__Bloc de texte__:
────────────────────
Guinée: Le retour aux cultures traditionnelles pour faire face à la crise
L’ami Ibrahima Kylé Diallo a écrit un billet intitulé « Jusqu’où supportera-t-on le coût du « kou » de Kankan?« , traitant de l’augmentation du prix de l’igname comme effet de la croissance de la consommation. Je reprends rarement les billets publiés sur d’autres sites, mais celui-ci m’a plus car il est bien écrit et sort des sujets trop souvent traités dans les blogs, en particulier guinéens et ensuite parce qu’il est à la première personne du singulier.
L’igname, photo de Ji-Elle commons.wikimedia.org
Je trouve que le fait que les guinéens se tournent vers la consommation commencent à privilégier les cultures locales, est une bonne chose si elle aboutissait à revigorer nos cultures traditionnelles. C’est simplement dommage, qu’ils le fassent par nécessité.
Cependant, dans ce cas, on doit dire que tous les maux ne viennent pas pour nuire. Mais ne le faites pas savoir au citoyen « alpha », car cela pourrait porter malheur, comme il est réfractaire à tout ce qui ferait du bien à notre peuple.
En Guinée où tous les coups sont permis, on ne meurt pas encore de faim mais on souffre de malnutrition. Si le riz reste l’aliment de base pour l’ensemble de nos populations, cette céréale devient de plus en plus un luxe pour l’immense majorité des Guinéens de l’intérieur. Par nécessité, beaucoup se rabattent sur d’autres aliments basiques : manioc, patates, fonio, taro, igname, bananes, etc. Chaque région naturelle s’est plus ou moins spécialisée dans un produit bien déterminé au point qu’on se retrouve avec des clichés à la vie dure.
Ainsi, l’évocation de produits alimentaires renvoie à une région voire à une communauté. C’est dans l’inconscient collectif. Quand, par exemple, on parle de poisson et de piment, on pense aux Soussous et à la Guinée maritime ; de fonio et de taro, aux Peulhs et à la Moyenne Guinée ; de karité et d’igname, aux Malinkés et à la Haute Guinée ; de manioc et d’huile de palme, aux habitants de la Guinée Forestière. Bien entendu, il n’y a aucune exclusivité régionale : l’huile et le vin de palme sont produits aussi bien en Forêt qu’en Basse Guinée. En plus du karité, la Haute Guinée fournit du riz comme, dans une moindre mesure, le fait le Fouta-Djallon. Dans une caricature il y a toujours une part de vrai.
────────────────────
__Consigne écrite A__: Dans le billet sur les cultures traditionnelles en Guinée, à quelle région et à quel peuple pense-t-on quand on parle de fonio et de taro ?
__Consigne écrite B__: Résumez en deux phrases le billet sur les cultures traditionnelles en Guinée.
__Consigne écrite C__: Poursuivez le billet sur les cultures traditionnelles en Guinée à partir de sa dernière phrase.

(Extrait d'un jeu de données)
────────────────────
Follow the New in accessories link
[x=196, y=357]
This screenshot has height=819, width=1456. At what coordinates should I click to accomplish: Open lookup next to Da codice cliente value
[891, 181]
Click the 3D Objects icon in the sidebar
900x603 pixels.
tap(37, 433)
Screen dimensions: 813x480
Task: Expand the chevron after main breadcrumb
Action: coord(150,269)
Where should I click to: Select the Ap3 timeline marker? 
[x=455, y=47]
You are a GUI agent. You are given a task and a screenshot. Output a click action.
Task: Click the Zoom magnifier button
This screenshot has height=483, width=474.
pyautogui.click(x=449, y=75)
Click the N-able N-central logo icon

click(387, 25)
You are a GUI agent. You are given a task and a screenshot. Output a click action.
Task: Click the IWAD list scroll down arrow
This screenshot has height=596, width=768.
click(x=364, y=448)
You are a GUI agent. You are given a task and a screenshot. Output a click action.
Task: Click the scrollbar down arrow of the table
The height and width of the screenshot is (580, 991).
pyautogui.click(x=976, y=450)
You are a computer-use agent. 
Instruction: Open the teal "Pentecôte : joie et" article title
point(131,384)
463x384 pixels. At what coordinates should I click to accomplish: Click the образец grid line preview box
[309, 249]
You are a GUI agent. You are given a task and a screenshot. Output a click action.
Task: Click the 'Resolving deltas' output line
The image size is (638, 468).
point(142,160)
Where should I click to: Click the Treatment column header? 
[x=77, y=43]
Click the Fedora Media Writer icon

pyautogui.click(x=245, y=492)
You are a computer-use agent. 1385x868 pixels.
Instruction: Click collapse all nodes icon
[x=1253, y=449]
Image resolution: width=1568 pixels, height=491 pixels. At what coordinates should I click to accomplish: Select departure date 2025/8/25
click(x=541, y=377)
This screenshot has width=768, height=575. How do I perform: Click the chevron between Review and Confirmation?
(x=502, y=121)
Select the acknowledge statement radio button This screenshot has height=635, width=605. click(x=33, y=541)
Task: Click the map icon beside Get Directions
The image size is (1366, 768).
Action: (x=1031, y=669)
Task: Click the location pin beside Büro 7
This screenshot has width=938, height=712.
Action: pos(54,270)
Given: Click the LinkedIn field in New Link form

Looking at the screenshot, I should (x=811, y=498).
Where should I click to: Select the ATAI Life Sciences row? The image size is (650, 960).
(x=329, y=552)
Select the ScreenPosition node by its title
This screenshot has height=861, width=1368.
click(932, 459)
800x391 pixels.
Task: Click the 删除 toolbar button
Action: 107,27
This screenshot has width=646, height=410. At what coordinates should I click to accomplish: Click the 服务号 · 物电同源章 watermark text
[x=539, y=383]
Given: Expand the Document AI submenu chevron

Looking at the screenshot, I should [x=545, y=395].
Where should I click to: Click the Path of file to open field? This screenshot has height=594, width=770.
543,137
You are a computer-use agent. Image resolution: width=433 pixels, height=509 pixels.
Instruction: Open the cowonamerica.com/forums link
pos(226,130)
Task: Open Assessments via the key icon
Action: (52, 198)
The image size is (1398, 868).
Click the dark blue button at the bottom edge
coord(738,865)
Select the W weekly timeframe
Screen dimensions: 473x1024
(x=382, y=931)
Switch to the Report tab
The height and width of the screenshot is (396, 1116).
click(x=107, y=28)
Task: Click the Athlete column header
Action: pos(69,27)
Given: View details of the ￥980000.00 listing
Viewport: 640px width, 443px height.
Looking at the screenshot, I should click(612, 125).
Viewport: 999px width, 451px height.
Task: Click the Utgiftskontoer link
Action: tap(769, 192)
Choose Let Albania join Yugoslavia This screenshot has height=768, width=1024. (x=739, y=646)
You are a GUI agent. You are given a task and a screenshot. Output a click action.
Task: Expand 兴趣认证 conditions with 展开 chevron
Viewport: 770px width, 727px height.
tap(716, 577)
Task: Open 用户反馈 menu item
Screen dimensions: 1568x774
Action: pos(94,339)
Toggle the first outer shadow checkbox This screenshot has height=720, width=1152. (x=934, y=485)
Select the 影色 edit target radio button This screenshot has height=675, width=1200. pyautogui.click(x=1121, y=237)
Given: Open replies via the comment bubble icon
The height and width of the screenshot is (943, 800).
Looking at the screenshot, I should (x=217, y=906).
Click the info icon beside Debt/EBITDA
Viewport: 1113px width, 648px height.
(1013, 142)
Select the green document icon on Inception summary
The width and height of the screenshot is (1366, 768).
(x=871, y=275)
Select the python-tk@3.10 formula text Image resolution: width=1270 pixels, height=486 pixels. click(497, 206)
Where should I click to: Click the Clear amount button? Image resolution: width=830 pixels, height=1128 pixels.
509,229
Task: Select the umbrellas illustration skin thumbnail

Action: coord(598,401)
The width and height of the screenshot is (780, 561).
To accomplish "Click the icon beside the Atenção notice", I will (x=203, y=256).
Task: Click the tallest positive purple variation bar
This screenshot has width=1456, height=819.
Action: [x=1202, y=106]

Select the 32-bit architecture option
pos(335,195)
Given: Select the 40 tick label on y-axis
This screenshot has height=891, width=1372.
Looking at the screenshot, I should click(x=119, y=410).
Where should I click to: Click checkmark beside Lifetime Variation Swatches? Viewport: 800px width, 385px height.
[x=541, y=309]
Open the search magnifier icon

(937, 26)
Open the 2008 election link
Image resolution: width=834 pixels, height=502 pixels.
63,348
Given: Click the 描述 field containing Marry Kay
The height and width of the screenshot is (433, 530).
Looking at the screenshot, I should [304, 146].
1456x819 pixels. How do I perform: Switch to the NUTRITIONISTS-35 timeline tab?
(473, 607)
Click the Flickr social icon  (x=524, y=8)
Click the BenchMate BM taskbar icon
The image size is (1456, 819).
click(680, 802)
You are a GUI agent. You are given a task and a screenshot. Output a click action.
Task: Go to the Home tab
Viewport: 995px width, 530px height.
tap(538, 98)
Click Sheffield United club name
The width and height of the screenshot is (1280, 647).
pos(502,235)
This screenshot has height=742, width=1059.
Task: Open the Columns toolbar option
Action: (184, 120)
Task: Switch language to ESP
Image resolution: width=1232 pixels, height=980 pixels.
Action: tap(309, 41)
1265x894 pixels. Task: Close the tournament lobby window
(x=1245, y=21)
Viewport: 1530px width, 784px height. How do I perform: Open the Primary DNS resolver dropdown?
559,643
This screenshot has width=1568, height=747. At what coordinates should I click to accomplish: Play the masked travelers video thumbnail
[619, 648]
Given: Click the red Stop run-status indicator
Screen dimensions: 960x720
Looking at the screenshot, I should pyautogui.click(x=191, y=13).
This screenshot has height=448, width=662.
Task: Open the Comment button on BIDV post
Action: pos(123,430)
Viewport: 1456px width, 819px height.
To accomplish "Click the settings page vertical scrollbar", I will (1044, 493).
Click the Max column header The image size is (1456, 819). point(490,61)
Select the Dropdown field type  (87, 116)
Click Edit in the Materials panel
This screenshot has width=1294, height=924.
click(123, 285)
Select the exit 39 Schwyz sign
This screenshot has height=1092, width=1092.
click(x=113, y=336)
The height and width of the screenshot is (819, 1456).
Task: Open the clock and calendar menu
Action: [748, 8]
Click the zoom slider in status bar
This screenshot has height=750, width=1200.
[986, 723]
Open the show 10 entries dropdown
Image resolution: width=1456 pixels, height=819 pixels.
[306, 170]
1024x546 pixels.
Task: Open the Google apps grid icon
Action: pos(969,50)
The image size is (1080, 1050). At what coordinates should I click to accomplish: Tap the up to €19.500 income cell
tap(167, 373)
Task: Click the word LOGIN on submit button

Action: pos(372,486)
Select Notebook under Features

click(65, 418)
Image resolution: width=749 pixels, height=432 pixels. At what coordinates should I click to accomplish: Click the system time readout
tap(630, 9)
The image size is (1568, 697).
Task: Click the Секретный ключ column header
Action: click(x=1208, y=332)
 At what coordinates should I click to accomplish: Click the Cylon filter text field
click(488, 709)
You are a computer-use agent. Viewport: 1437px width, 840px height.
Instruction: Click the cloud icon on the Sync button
────────────────────
__Réponse attendue A__: Aux Peulhs et à la Moyenne Guinée.

__Réponse attendue B__: En Guinée, le riz devient un luxe pour la plupart des habitants de l'intérieur, qui se rabattent par nécessité sur d'autres aliments de base comme le manioc, le fonio, le taro ou l'igname. Chaque région s'est plus ou moins spécialisée dans un produit, si bien que certains aliments font penser à une région ou à une communauté, sans qu'aucune région en ait l'exclusivité.

__Réponse attendue C__:
Donc, revenons à un produit spécifique : l’igname. Ce tubercule des savanes est très répandu en Haute Guinée où il a d’ailleurs supplanté les céréales dans l’alimentation quotidienne. De goût plutôt agréable, cet aliment demeure néanmoins très constipant (j’en ai fait la douloureuse expérience pendant mon séjour universitaire dans la métropole kankanaise). Le « kougbè »ou igname blanc, appelé « kappè » en Peul, s’y consomme du p’tit dej au dîner. D’où son importance stratégique et l’inquiétude ressentie par l’élévation de son coût dans la mesure où « ventre vide n’a point d’oreille ».
Le soudain coût en flèche du « kou »(augmentation de 300% !) ne serait pas dû à une baisse de production mais à une demande subite des Foutano-Basse-côtiers, à laquelle s’est ajoutée une consommation locale ne connaissant pas de répit. Heureux Foutaniens qui reçoivent toujours des coups mais qui peuvent encore (jusqu’à quand ?) acheter le « kou de Kankan »!
Bien qu’il s’agisse d’une situation conjoncturelle, un espoir pourrait peut-être venir d’un endroit insoupçonné. Imagine-t-on Kankan sans son« kou » ? Aujourd’hui la situation géopolitique est telle que si la Haute Guinée éternue, c’est toute la Guinée qui s’enrhume !
Et si une pénurie de l’igname sauvait la Guinée ? L’aide financière de l’extérieur ne l’a pas sortie de la misère; un tubercule de l’intérieur pourrait-il faire notre affaire? Certes, ce serait exagéré de faire allusion au pétrole et de parler de « choc tuberculeux » en constatant l’augmentation du coût de l’igname. Cependant, son prix n’est plus à la portée du citoyen « lambda ». N’est-ce pas le concitoyen « alpha » qui a, encore, dans les mains une autre patate très chaude ?
Je vous salue !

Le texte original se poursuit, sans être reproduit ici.